Cláudia Santos, Professora
da Rede Pública Estadual (BA)

Ibrahim do Nascimento Santos, 26 anos, nasceu na histórica cidade de Cachoeira, no Recôncavo Baiano. Desde os nove anos ajudava os dez irmãos mais velhos em seus mais variados ofícios. De mais significativo lembra que auxiliava muito um irmão que é cabeleleiro e outro que trabalhava com decoração. Guarda da infância a memória da professora que sempre pedia para que ele desenhasse no quadro, o que considerava chato, pois não tinha vontade de se expor, embora ouvisse com atenção as criticas dos irmãos sobre seus desenhos, algo que tinha como referencial para melhorar o traço. Balconista, vendedor, mecânico, office-boy, Ibrahim tentou estas profissões, que avalia como experiências difíceis, a partir dos 15 anos. Só em 1997 começou a gostar de pintura, neste mesmo ano fez uma performance na bienal do recôncavo (evento promovido pelo Centro Cultural Danneman) e começou a se relacionar com outros artistas, de quem tentava aprender pela observação. Mudou para Salvador há três anos, em busca de trabalho. Nessa época, uma namorada que ele considera muito “estudiosa”, também artista plástica e aluna da Universidade Federal da Bahia (UFBA), foi a maior incentivadora para que ele tentasse o vestibular. Ibrahim encarou o desafio e foi aprovado.

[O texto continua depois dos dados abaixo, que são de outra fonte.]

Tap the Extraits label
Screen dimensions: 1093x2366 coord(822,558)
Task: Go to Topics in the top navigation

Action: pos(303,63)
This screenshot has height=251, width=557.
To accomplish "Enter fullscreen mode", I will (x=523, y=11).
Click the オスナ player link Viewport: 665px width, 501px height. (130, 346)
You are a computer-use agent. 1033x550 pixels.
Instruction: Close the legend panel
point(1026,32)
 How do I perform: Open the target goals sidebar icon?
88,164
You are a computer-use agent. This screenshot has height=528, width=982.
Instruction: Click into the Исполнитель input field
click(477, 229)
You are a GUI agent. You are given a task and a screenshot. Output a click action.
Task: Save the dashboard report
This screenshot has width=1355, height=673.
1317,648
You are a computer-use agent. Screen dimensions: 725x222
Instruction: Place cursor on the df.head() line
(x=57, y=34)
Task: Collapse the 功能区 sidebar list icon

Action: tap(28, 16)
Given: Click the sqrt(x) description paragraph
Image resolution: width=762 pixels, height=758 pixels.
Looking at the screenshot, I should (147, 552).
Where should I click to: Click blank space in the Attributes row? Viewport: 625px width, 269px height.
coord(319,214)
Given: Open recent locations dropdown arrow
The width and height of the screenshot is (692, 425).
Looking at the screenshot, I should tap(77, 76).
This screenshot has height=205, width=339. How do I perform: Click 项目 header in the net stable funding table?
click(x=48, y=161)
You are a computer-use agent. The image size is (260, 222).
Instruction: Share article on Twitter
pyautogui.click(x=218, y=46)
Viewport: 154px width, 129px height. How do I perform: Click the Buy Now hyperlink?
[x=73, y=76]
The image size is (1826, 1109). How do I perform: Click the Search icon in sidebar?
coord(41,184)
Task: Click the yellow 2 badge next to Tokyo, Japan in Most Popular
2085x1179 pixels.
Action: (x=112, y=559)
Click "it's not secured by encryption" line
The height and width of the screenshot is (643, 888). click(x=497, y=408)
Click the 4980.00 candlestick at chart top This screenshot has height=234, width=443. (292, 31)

Marcelo Roberto da Silva Santos, 31 anos, é natural de Salvador entrou no mundo do trabalho aos quinze anos: fez leitura de hidrômetros, foi vendedor, monitor, garçom, atendente ... Sobre o mundo do desenho, diz: “estou nisso desde que me entendo por gente, só que sempre deixei em segundo plano, sempre gostei de história em quadrinho, desenho animado, mesmo antes de ler. Mas sempre tentei me enquadrar no sistema, ser um rapaz trabalhador, nunca tive o incentivo da família pra desenhar”. Marcelo começou a inverter as prioridades a partir de 1995. Quando era vendedor numa loja de cd´s, conheceu pessoas que faziam pichação e logo depois se aproximou de grafiteiros. Em seguida, veio a fase de experimentar o rock e por fim se encontrou no rap. Em 2000, quando estava decidido a prestar vestibular, recebeu um convite para uma boa oportunidade de trabalho em Esplanada (cidade do interior do estado). Dividido outra vez, optou pelo que chama de “sistema”, aceitando a combinação “salário e posição social mais elevada” no trabalho por dois anos e meio. Não contava que a experiência lhe desse também uma grande frustração e o trouxesse de volta a Salvador e a uma nova tentativa de vestibular. Estudando sozinho, como Ibrahim, passou no exame e obteve a quinta melhor classificação entre os aprovados.